La sensibilité du sénateur fut subitement réprimée, et il écouta d’un air soupçonneux.

— Que veux-tu ? répéta-t-il encore.

— Je demande votre protection, Signore, pour sauver mon petit-fils du service des galères. Ils se sont emparés d’un garçon de quatorze ans, et ils l’ont condamné à combattre les infidèles, sans égard pour sa jeunesse, sans égard pour les mauvais exemples qu’il peut recevoir, sans égard pour mon âge, ma solitude et la justice ; car son père mourut dans la dernière bataille contre les Turcs.

En cessant de parler, le pêcheur arrêta ses regards sur la froide figure de son auditeur, essayant d’y deviner l’effet qu’avaient produit ses paroles.

Mais le visage du sénateur était impassible et ne trahissait aucune sympathie humaine ; la froide et spécieuse politique du sénateur avait depuis longtemps étouffé dans son âme toute sensibilité sur les sujets qui avaient rapport au pouvoir maritime de la république. Il traitait d’innovation toutes les tentatives d’échapper à la presse, et son cœur se séchait lorsqu’il était question des droits de Venise aux services de ses sujets.

— J’aurais voulu que tu fusses venu pour demander des messes ou de l’or, Antonio, répondit-il après un moment de silence, et rien autre chose. Tu as eu la société de ton fils depuis qu’il est né, il me semble ?

— Signore, j’ai eu cette satisfaction parce qu’il était orphelin dès sa naissance, et je désirerais l’avoir auprès de moi jusqu’à ce qu’il pût entrer dans le monde armé de principes et d’une foi capable de le garantir de tous malheurs. Si mon brave fils vivait encore, il ne demanderait pour son enfant que des conseils et l’assistance, qu’un pauvre homme a le droit d’accorder à son propre sang.

— Il ne court pas plus de dangers que d’autres ; et tu sais que la république a besoin des bras de tous ses sujets.

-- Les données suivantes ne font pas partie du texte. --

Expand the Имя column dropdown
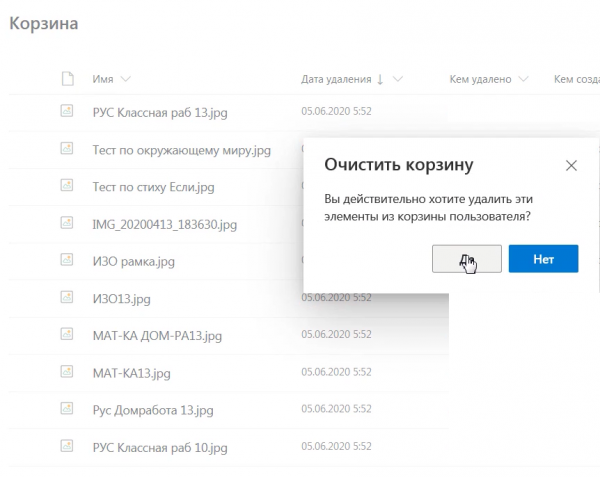Image resolution: width=600 pixels, height=477 pixels. 125,79
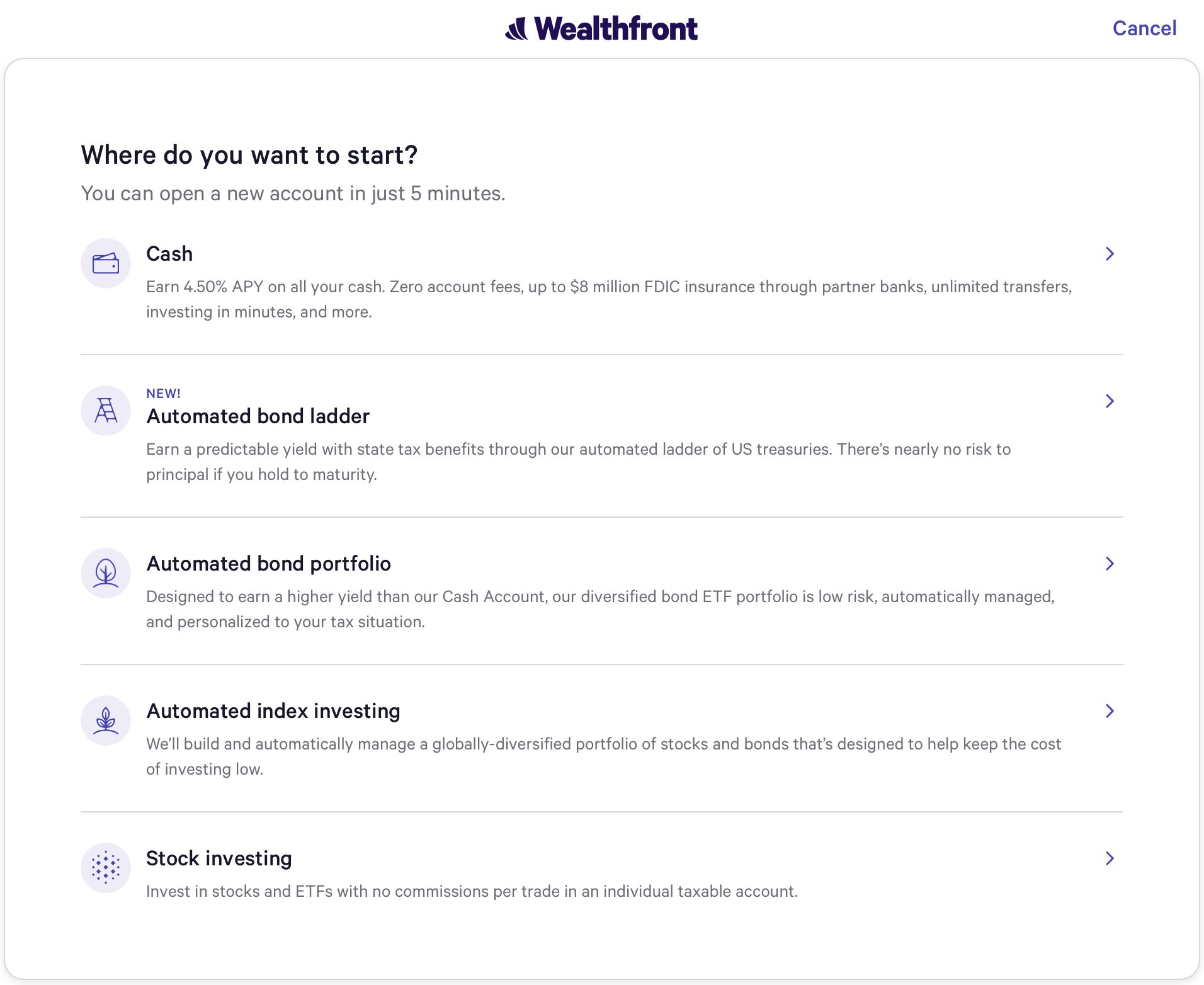Open Cash option via its chevron
The image size is (1204, 985).
[x=1110, y=254]
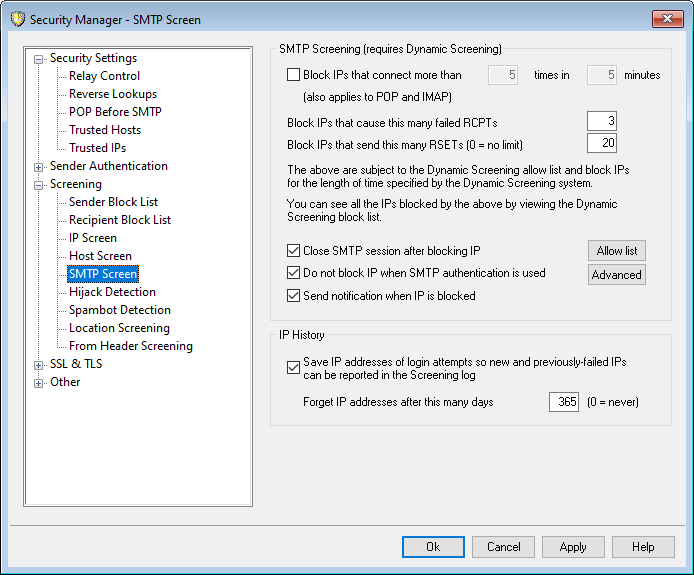Go to Location Screening settings

coord(119,328)
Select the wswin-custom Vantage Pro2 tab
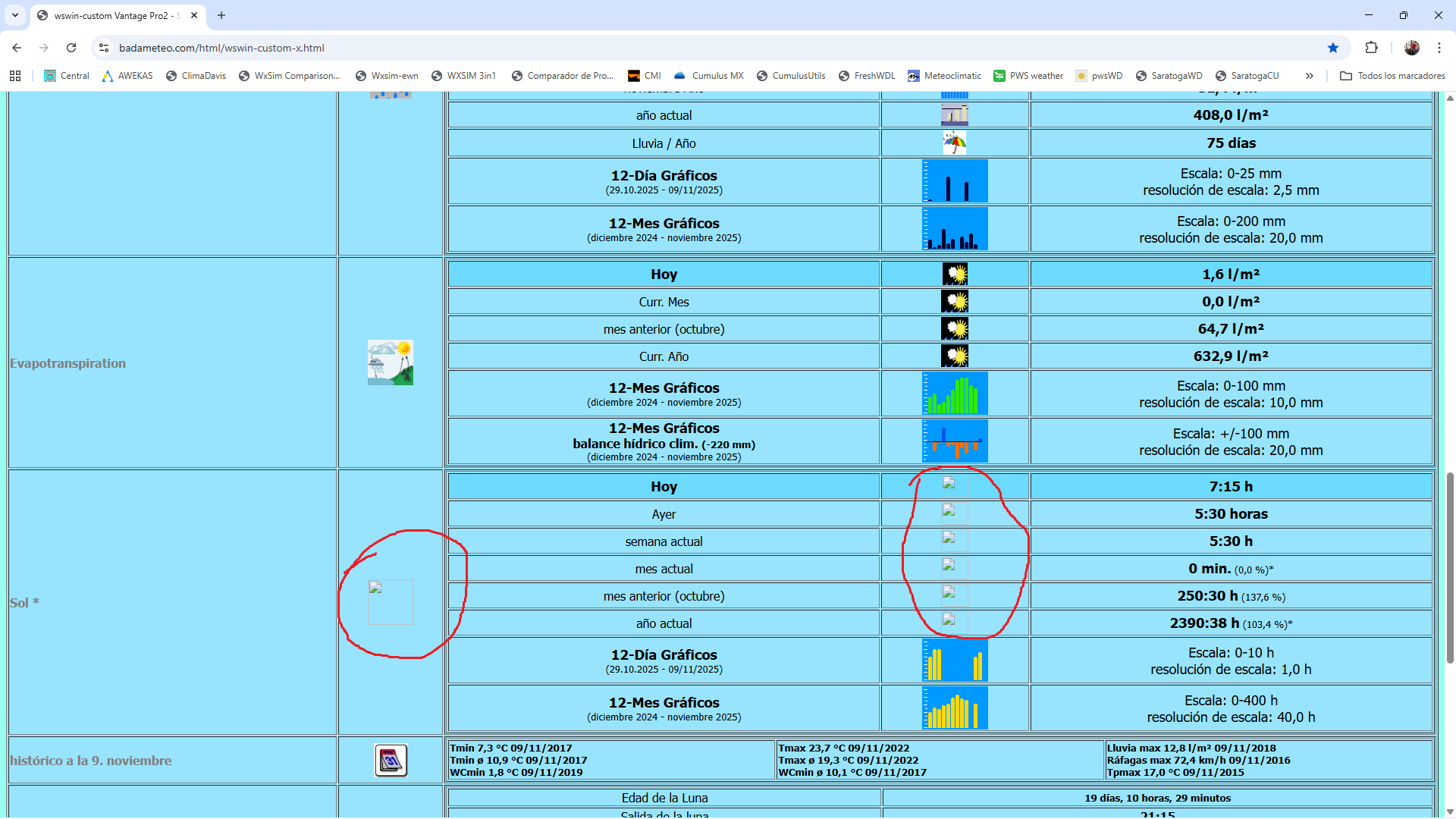 [x=114, y=15]
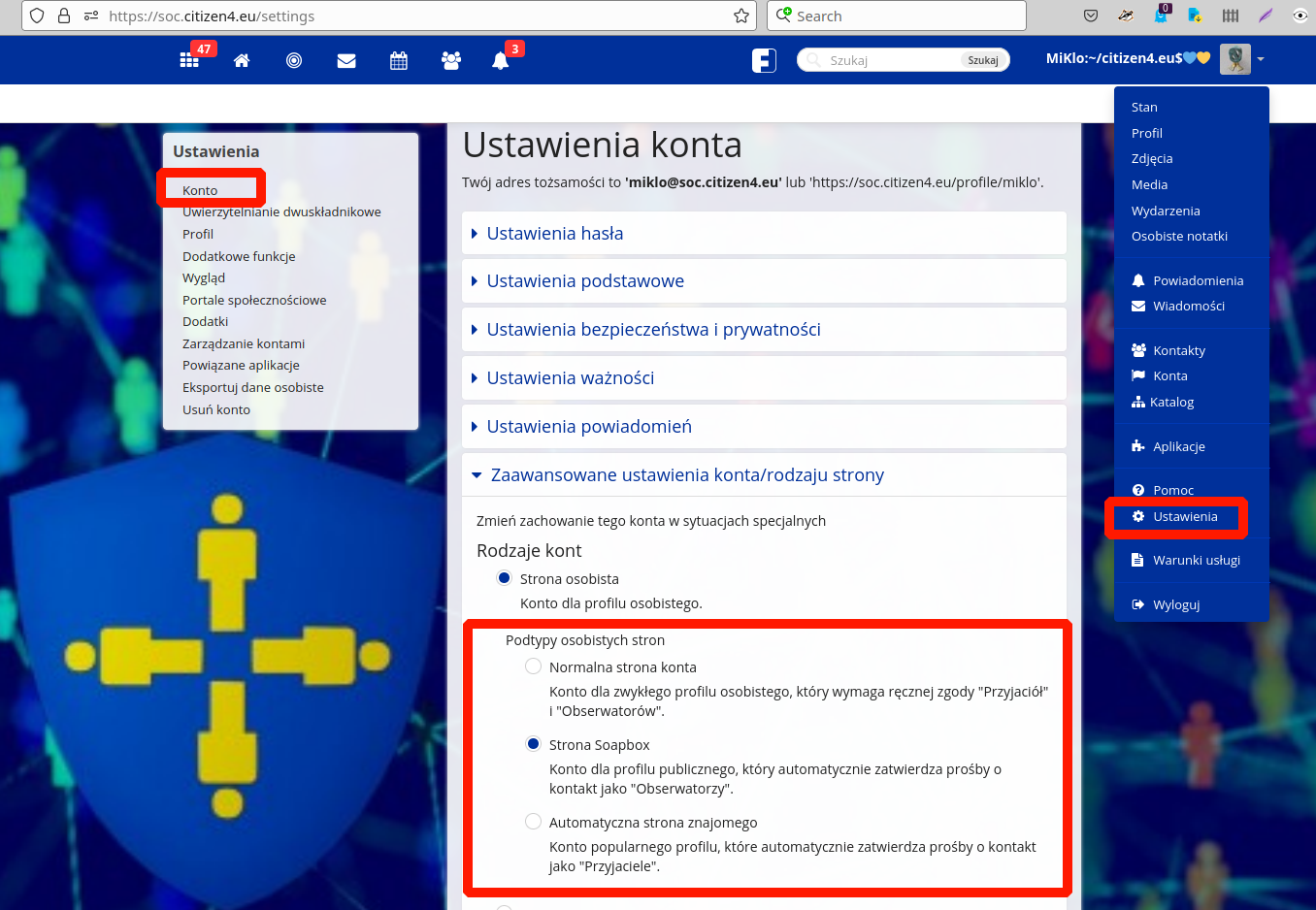This screenshot has height=910, width=1316.
Task: Open Uwierzytelnianie dwuskładnikowe settings link
Action: click(281, 212)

— Excellence, j’ai vu le seigneur Giacomo débarquer de sa gondole comme j’entrais dans ce palais.

— Hors d’ici, misérable, qui ne fais aucune différence entre le fils d’un pêcheur habitué à la fatigue et au travail, et l’héritier d’une ancienne maison ! Va, vieillard effronté : rappelle-toi ton état et la différence que Dieu a mise entre nos enfants.

— Les miens ne m’ont jamais donné de chagrins qu’à l’heure de leur mort, dit le pêcheur d’une voix douce, mais sévère.

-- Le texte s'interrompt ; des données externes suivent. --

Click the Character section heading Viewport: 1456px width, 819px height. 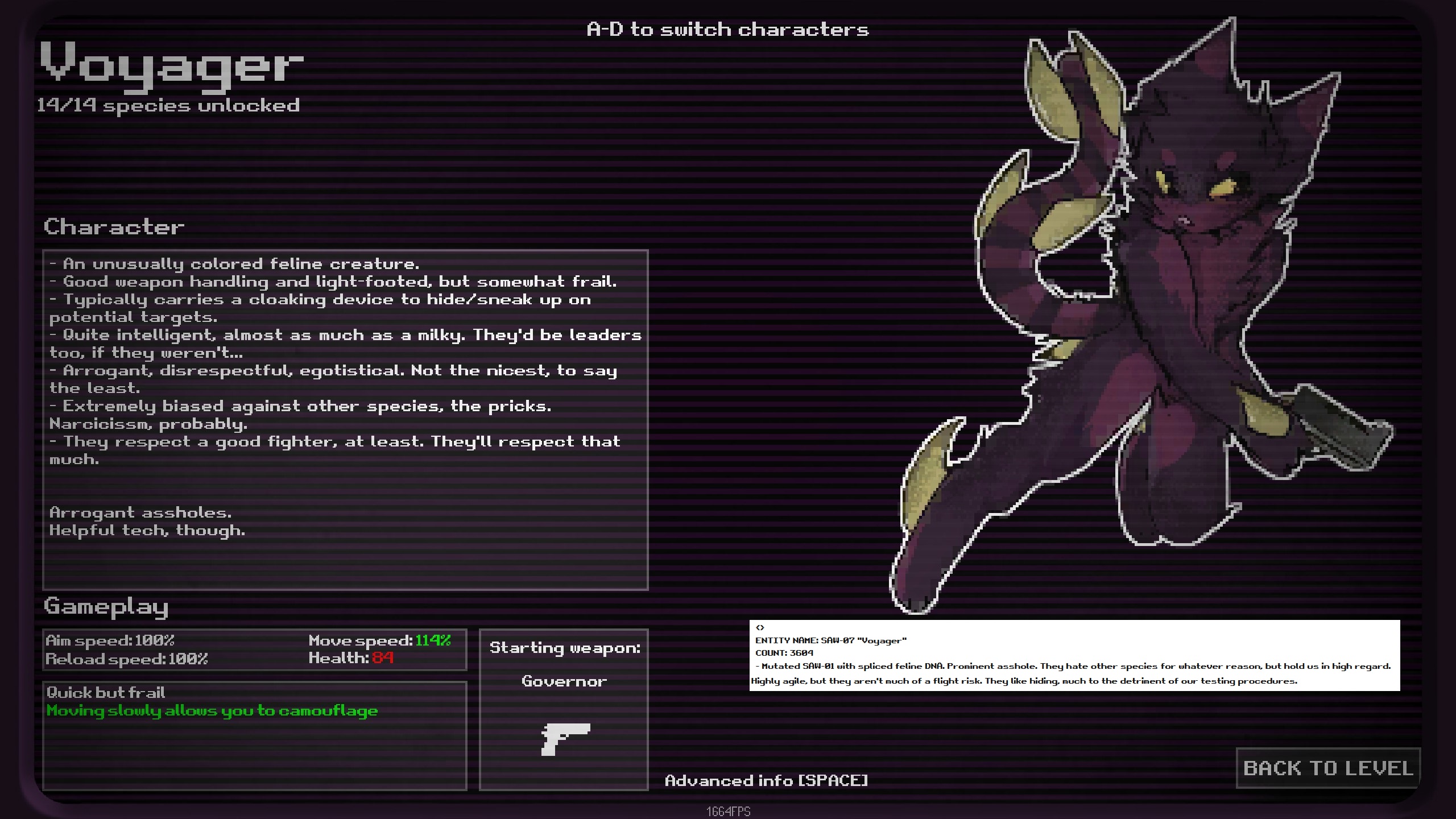pos(114,227)
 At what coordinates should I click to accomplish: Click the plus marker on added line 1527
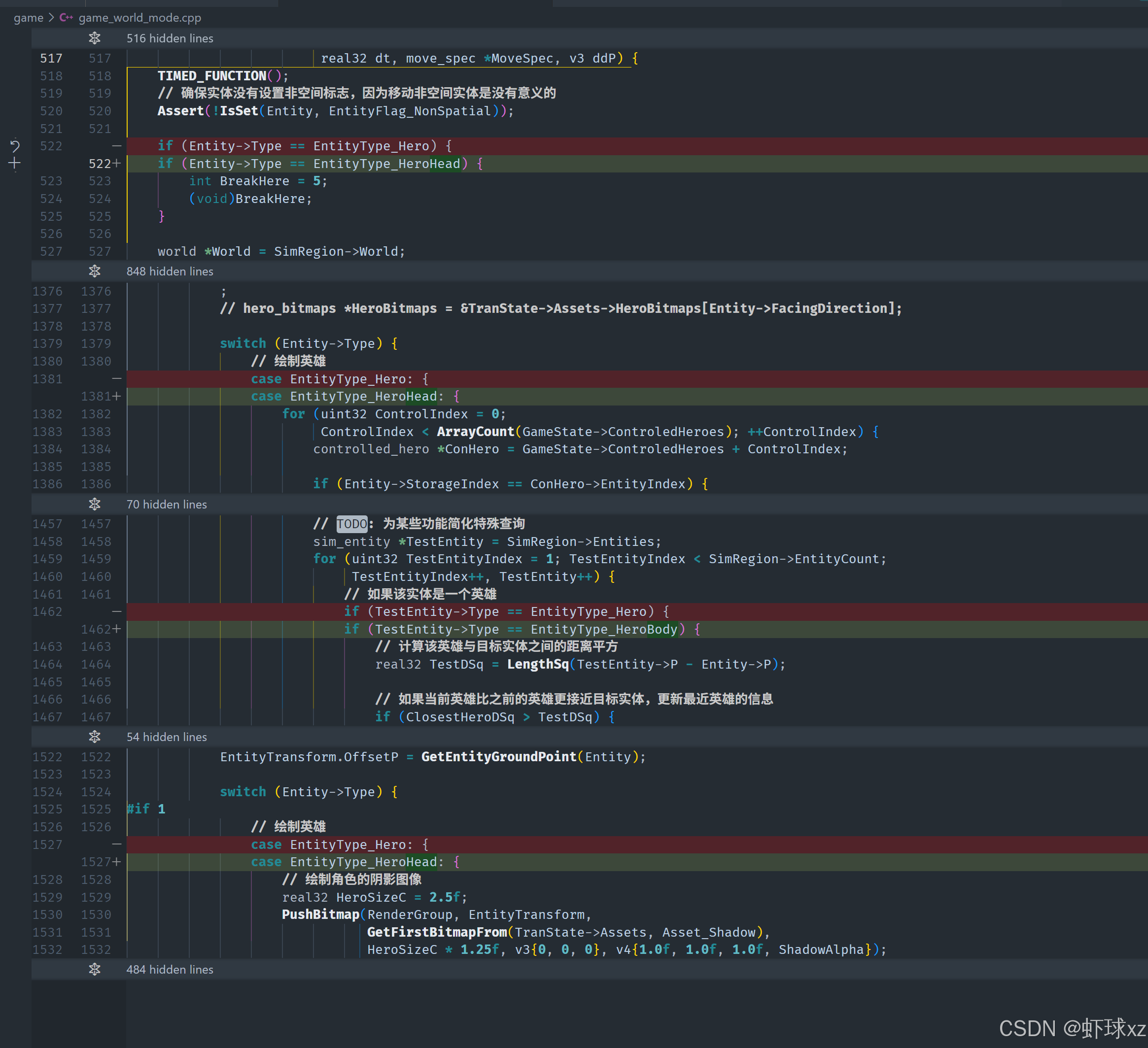click(117, 862)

Le signor Gradenigo sentit le trait aigu de ce reproche, qui ne servit point la cause de son indiscret frère de lait. Après s’être promené avec agitation pendant quelque temps, il maîtrisa son ressentiment au point de pouvoir répondre avec le calme qui convenait à son rang.

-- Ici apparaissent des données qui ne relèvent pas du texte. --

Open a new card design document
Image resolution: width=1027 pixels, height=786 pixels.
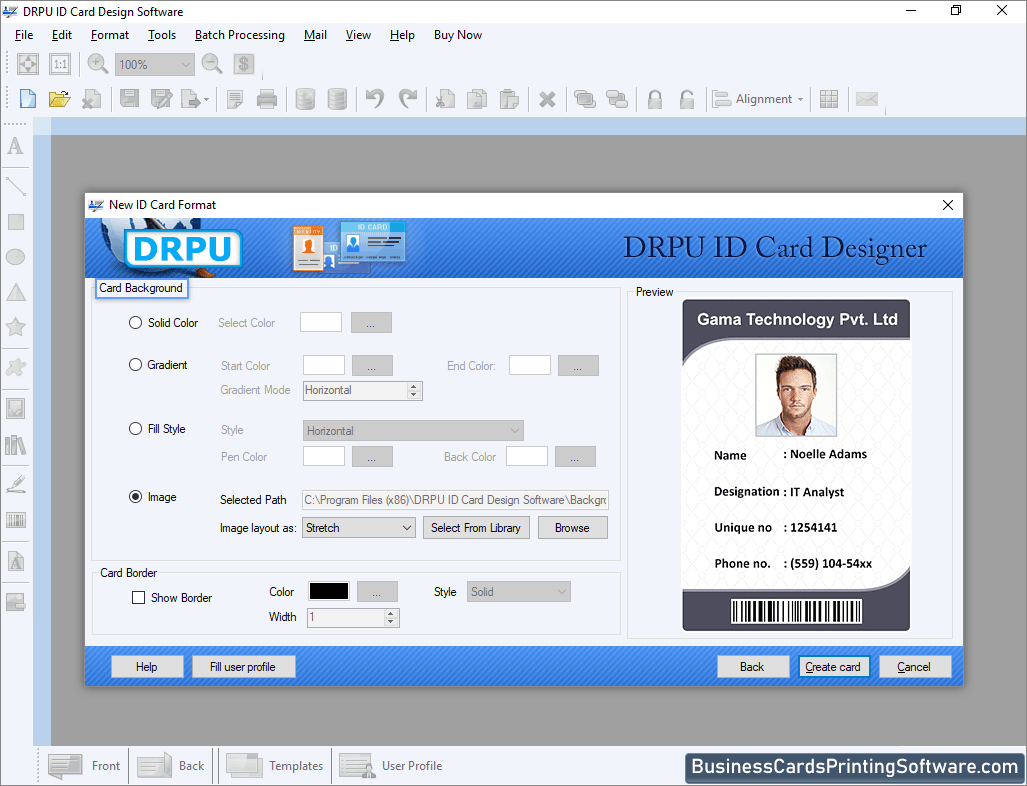click(26, 98)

— Antonio, ton caractère et ta hardiesse me sont bien connus. Si tu veux avoir des messes pour les morts et de l’or pour les vivants, je suis prêt à te satisfaire ; mais en demandant ma protection auprès du général des galères, tu demandes ce qui, dans un moment si critique, ne pourrait pas être accordé au fils du doge, si le doge était…

— Un pêcheur ! continua Antonio en observant que le sénateur hésitait. Adieu, Signore ! je ne veux point quitter en colère mon frère de lait, et je prie les saints de vous bénir, ainsi que votre maison. Mais puissiez-vous ne jamais connaître le chagrin de perdre un enfant par quelque chose de bien pire que la mort, le vice !

En cessant de parler, Antonio salua, et quitta l’appartement. Il se retira sans être vu, car le sénateur évitait ses regards, sentant intérieurement toute la force des paroles que le pêcheur avait prononcées dans sa simplicité. Il se passa quelques minutes avant qu’il s’aperçût qu’il était seul. Un nouveau bruit attira bientôt son attention : la porte se rouvrit, et un valet parut annonçant qu’un homme demandait une audience particulière.

— Qu’il entre ! répondit le sénateur dont les traits reprirent subitement leur expression habituelle.

Le valet se retira, et une personne masquée et portant un manteau entra précipitamment dans la chambre. Lorsque ce déguisement fut enlevé, le sénateur reconnut la taille et le visage du redoutable Jacopo.